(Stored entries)
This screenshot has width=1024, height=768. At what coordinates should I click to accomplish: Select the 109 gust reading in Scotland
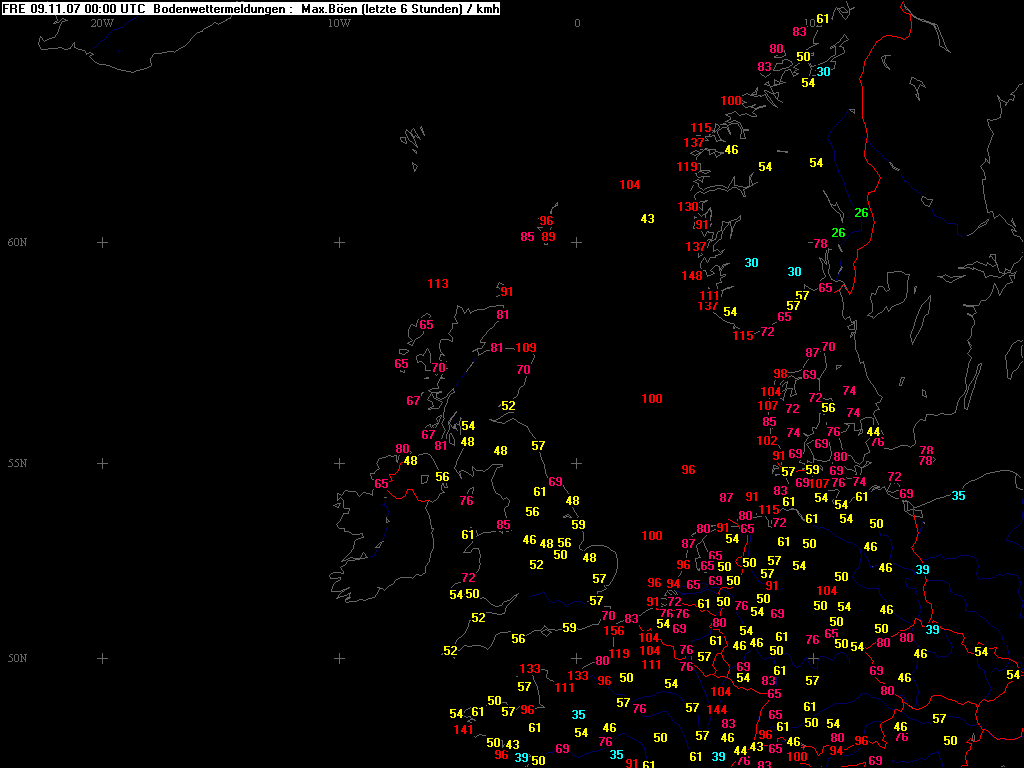pyautogui.click(x=525, y=348)
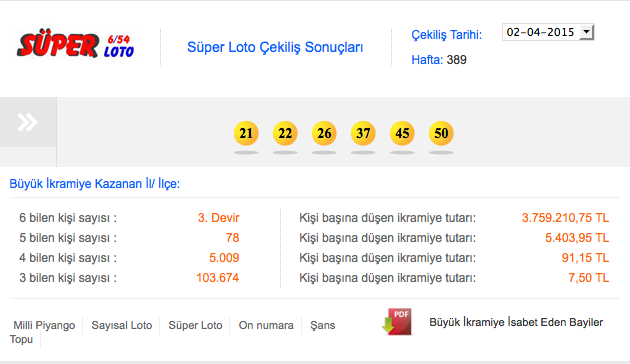Image resolution: width=630 pixels, height=364 pixels.
Task: Click the Büyük İkramiye Kazanan İl/İlçe label
Action: [95, 184]
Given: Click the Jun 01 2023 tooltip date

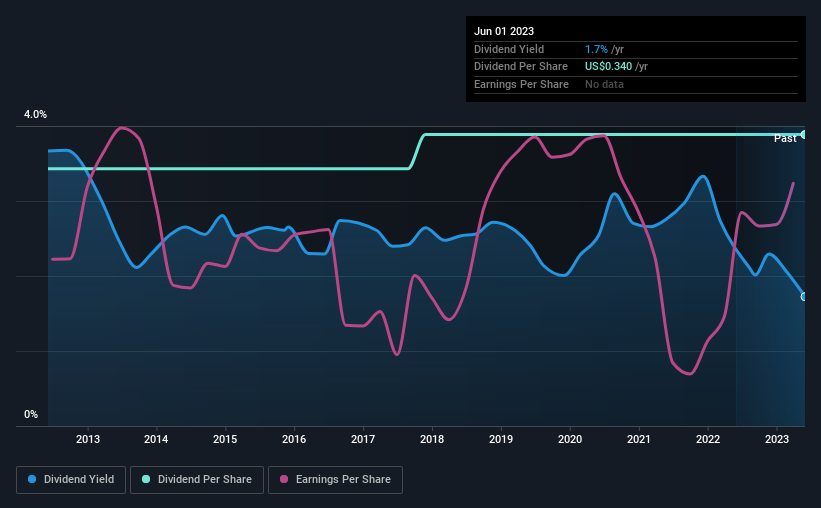Looking at the screenshot, I should [504, 31].
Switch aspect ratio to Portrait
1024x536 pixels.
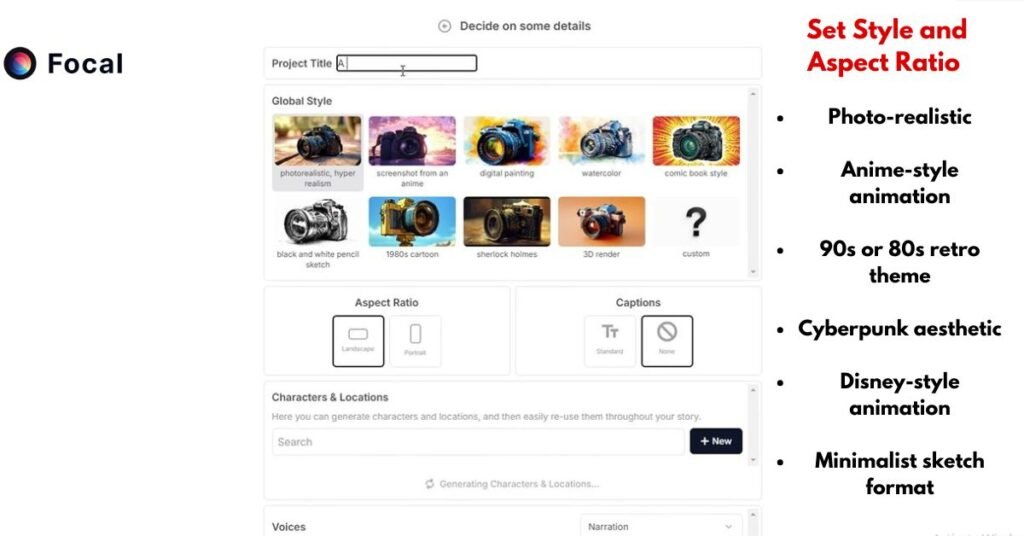pyautogui.click(x=415, y=340)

_Work order_
Please copy the entries in full. Leave each image out.

_Solution below_
This screenshot has width=1024, height=768. At what coordinates should I click to accomplish: Select the 109 gust reading in Scotland
pyautogui.click(x=525, y=348)
Image resolution: width=630 pixels, height=364 pixels.
Task: Click the Büyük İkramiye Kazanan İl/İlçe label
Action: [95, 184]
Given: Click the Jun 01 2023 tooltip date

Looking at the screenshot, I should [504, 31].
Switch aspect ratio to Portrait
1024x536 pixels.
pyautogui.click(x=415, y=340)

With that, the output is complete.